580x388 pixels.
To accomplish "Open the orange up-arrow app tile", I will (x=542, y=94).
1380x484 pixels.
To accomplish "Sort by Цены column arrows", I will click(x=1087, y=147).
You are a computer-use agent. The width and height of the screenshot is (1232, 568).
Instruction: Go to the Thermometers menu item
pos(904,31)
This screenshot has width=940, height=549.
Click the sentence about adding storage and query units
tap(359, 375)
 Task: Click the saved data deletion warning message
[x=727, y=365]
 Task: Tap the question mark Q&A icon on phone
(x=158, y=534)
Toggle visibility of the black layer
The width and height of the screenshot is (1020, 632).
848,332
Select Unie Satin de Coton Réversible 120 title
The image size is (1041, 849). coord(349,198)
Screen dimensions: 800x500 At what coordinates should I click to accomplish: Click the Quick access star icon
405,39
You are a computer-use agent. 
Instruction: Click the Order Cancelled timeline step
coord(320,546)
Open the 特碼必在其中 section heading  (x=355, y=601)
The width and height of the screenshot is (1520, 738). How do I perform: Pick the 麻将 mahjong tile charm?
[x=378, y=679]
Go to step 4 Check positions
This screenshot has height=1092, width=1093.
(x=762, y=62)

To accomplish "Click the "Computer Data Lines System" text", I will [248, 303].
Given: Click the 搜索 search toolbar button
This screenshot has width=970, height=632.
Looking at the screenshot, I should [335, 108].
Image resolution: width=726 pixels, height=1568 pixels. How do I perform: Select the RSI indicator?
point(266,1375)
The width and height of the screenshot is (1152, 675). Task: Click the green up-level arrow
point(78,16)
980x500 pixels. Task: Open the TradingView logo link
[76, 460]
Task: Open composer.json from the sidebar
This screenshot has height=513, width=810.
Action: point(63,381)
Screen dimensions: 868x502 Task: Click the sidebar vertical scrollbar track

+-------+

▶ _GOAL OF THE EXERCISE_
Exact copies of all the records are to be printed.

▶ _TASK RESULT_
580x388 pixels.
To accomplish "Open the orange up-arrow app tile", I will (x=542, y=94).
1380x484 pixels.
To accomplish "Sort by Цены column arrows", I will click(x=1087, y=147).
You are a computer-use agent. The width and height of the screenshot is (1232, 568).
Instruction: Go to the Thermometers menu item
pos(904,31)
This screenshot has width=940, height=549.
Click the sentence about adding storage and query units
tap(359, 375)
 Task: Click the saved data deletion warning message
[x=727, y=365]
 Task: Tap the question mark Q&A icon on phone
(x=158, y=534)
Toggle visibility of the black layer
The width and height of the screenshot is (1020, 632).
848,332
Select Unie Satin de Coton Réversible 120 title
The image size is (1041, 849). coord(349,198)
Screen dimensions: 800x500 At what coordinates should I click to accomplish: Click the Quick access star icon
405,39
You are a computer-use agent. 
Instruction: Click the Order Cancelled timeline step
coord(320,546)
Open the 特碼必在其中 section heading  (x=355, y=601)
The width and height of the screenshot is (1520, 738). How do I perform: Pick the 麻将 mahjong tile charm?
[x=378, y=679]
Go to step 4 Check positions
This screenshot has height=1092, width=1093.
(x=762, y=62)

To accomplish "Click the "Computer Data Lines System" text", I will [248, 303].
Given: Click the 搜索 search toolbar button
This screenshot has width=970, height=632.
Looking at the screenshot, I should [335, 108].
Image resolution: width=726 pixels, height=1568 pixels. How do I perform: Select the RSI indicator?
point(266,1375)
The width and height of the screenshot is (1152, 675). Task: Click the green up-level arrow
point(78,16)
980x500 pixels. Task: Open the TradingView logo link
[76, 460]
Task: Open composer.json from the sidebar
This screenshot has height=513, width=810.
Action: point(63,381)
Screen dimensions: 868x502 Task: Click the sidebar vertical scrollbar track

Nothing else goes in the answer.